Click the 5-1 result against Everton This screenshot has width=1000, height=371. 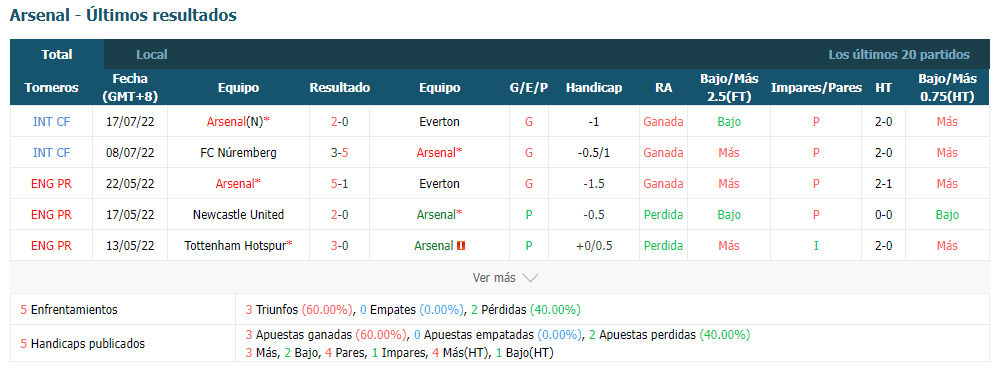click(339, 184)
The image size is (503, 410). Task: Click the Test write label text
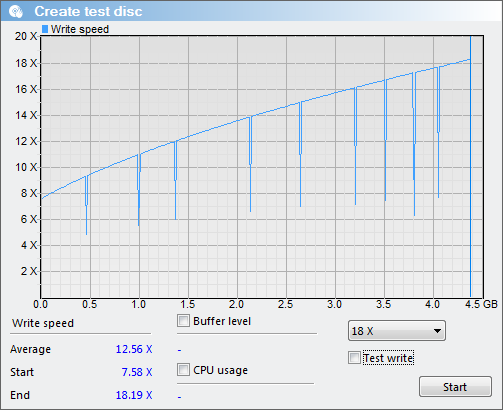(x=388, y=358)
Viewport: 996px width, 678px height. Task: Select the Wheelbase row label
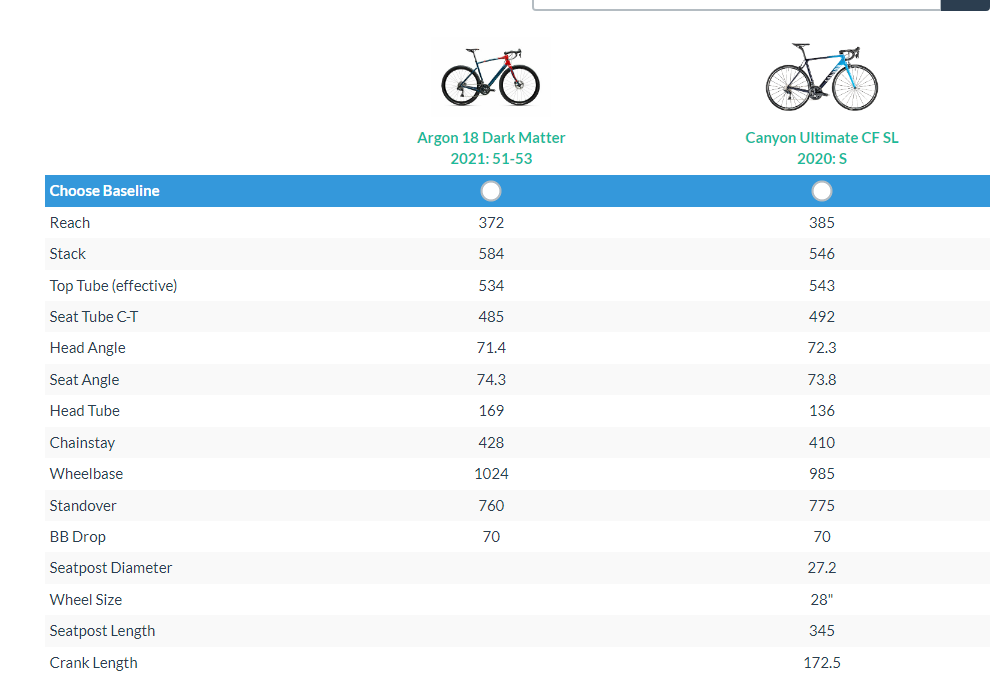[x=87, y=474]
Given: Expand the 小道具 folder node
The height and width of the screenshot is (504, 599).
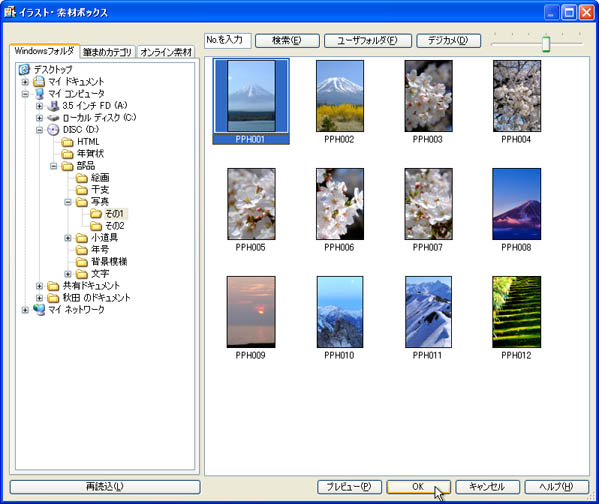Looking at the screenshot, I should click(68, 238).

(Assignment) Everything from the line with "Viewport: 996px width, 678px" through the end of the listing above, both ends included, should be set down exactly; copy nothing else, and skip the pictures.

(Answer area)
Viewport: 996px width, 678px height. Task: Select the Wheelbase row label
[x=87, y=474]
Given: Expand the 小道具 folder node
The height and width of the screenshot is (504, 599).
Looking at the screenshot, I should click(68, 238).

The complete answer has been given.